Mother Wolf's Dream

by Teresa tsimmu Martino


The first chapter from The Wolf, the Woman, the Wilderness, a poetic and graceful story about returning a year-old wolf to the Northwest wilderness. Here, we're introduced to Mckenzie as a ten-day-old pup, and to Kip the fox, his tiny sidekick.


I know a wolf. She was born captive in the northern mountains, but her grandparents were free. I taught the wolf to return to her people. For a year we traveled between my cabin and the northern wilderness. And in that time I returned to my people. The circle comes around, and the wolf became my guide. Now my eyes are bright gold like the wolf's, my pupils narrow to a pin prick.

The animals can speak. The wild has not lost her voice, she is calling us. Her voice is in the howling of wolves. And the wolves say, Come home.

A wolf leaps up, placing her saucer-size paws on the chain-link fence and looks me full in the face. Her claws are black as stones, thick fur between her toes. She is the color of milk that stands in a silver pail in the sunlight.
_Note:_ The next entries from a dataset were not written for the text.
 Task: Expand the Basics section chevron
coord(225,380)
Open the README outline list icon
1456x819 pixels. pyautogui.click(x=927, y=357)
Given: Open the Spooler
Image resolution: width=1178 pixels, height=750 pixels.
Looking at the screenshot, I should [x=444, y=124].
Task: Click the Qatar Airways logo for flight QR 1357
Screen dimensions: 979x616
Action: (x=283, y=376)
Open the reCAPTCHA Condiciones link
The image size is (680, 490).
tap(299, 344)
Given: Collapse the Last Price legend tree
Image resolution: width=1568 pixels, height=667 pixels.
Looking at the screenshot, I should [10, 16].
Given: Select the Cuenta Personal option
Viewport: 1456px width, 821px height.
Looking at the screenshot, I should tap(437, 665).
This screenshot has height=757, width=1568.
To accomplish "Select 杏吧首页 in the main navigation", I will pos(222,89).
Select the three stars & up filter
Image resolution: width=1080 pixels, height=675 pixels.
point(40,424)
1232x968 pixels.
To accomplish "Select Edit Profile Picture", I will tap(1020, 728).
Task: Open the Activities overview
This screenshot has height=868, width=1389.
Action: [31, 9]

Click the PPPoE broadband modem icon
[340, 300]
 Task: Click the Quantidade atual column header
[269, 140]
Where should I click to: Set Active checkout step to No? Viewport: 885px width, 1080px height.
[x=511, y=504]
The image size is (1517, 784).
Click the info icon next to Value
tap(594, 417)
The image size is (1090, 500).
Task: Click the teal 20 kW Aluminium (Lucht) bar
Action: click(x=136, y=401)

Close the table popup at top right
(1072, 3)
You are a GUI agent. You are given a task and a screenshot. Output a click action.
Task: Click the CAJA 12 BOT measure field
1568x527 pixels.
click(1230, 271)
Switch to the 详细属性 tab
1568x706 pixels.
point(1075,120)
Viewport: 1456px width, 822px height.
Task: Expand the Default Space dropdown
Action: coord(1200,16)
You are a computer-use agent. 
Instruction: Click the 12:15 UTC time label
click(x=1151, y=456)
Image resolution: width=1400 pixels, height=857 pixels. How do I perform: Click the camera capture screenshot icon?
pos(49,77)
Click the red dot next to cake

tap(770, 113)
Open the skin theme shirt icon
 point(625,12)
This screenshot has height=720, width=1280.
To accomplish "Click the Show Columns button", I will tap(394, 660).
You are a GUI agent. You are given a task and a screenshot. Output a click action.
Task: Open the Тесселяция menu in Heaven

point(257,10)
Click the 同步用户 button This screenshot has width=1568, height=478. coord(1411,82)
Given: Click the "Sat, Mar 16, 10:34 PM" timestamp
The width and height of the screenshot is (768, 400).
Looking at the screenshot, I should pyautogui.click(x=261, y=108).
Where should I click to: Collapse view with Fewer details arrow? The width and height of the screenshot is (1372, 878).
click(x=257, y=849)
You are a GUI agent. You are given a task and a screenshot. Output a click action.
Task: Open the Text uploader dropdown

A trace of smoke like a shawl of dark fur, lies across her shoulders. Her eyes are as golden as summer and into those eyes I fall. The wolf's gaze melts into softness. Saints and angels must have eyes like these.

The old woman beside me moves restlessly. "She knows you. They always know their own." I glance sideways, curiously, at the old woman, crooked like a broken branch. The little breeze lifts her hair, the color of blood and snow, and blows it around her face. I am surprised at her words. "What do you mean?" I ask. "Mother Wolf knows you. She knows you are a wolf." Turning back to those golden eyes, listening to the old woman muttering beside me, the wolf and I speak in silence.

There are stories that swim in my blood, I know this. But until this moment I had not drawn the breath of wolves down into my lungs.

The wind though, brushing my cheek many times, hints of deeper connections. But blood is there: legends from my Italian ancestors about a city built by twins who sucked at the teats of a wolf bitch; dust that covers the red skin of my other people whom I hardly know. They followed the Wolf Nation, hunted after antelope. Perhaps Mother Wolf sees these things in my eyes and follows the myth into the heart where she digs a deep den and howls to call the pack.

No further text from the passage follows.